Other experts contacted by The Associated Press were careful to avoid a public judgment because of the dangerous and uncertain situation in Fallujah, where U.S. troops were still fighting insurgents.

“It’s clearly recognized that people in combat situations are under enormous strain,” International Red Cross spokesman Florian Westphal said in Geneva. “Obviously, we were not on the spot, so we cannot judge the precise circumstances of what was being shown here.”

Westphal said the Geneva Conventions are clear: Protection of wounded combatants once they are out of action is an absolute requirement.

Status unclear
However, the status of the wounded man was unclear. A different Marine unit had come under fire from the mosque on Friday. Those Marines stormed the building, killing 10 men and wounding five, according to Sites. He said Marines treated the wounded and left them.

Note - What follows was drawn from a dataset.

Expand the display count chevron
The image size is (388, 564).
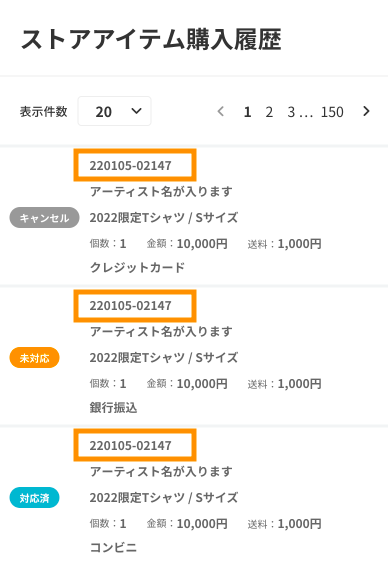(x=136, y=111)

The same five men were in the mosque Saturday when Marines from another unit arrived. Westphal said he couldn’t say for sure from NBC’s account whether the man was a prisoner.

Heyman said there is a danger that a wounded enemy may try to detonate a hidden firearm or a grenade, and if the man made the slightest move “in my estimation they would be justified in shooting him.”

No matter what the eventual finding of the investigation, the incident could cause major political problems for Allawi's government and his U.S. backers at a time when Iraqi authorities are seeking to contain a backlash among Sunnis to the invasion of the former insurgent stronghold of Fallujah.

American and Iraqi authorities tried to prevent rage from spreading among Sunnis, many of whom watched dramatic footage of the shooting that aired throughout the day on Al-Jazeera television, a Qatar-based satellite station.

‘Was he a fighter?’
“Look at this old man who was slain by them,” said Ahmed Khalil, 40, as he watched the video in his Baghdad shop. “Was he a fighter? Was anybody who was killed inside this mosque a fighter?  Where are their weapons? I don’t know what to say.”

It was unclear to what extent other Iraqis, particularly the majority Shiite Muslims, cared about the shooting.

Maysoun Hirmiz, 36, a Christian merchant in Baghdad, said she was not satisfied by an announcement by the U.S. military that it had removed the Marine from the battlefield and will investigate whether he acted in self-defense.

“They will say or do the same thing they did with the soldiers who committed the abuses against Iraqi detainees in Abu Ghraib prison, and they are still free, enjoying their lives while they destroyed other peoples’ lives,” Hirmiz said.

The central figures who allegedly carried out the physical abuse and sexual humiliation of inmates at the notorious prison west of Baghdad are currently on trial, facing trial or have already been sentenced.

The Abu Ghraib scandal, which erupted last spring when photos of the abuse became public, generated a worldwide wave of revulsion that raised questions about the treatment of Muslim prisoners in Iraq, Afghanistan and elsewhere as part of the Bush administration’s war on terror.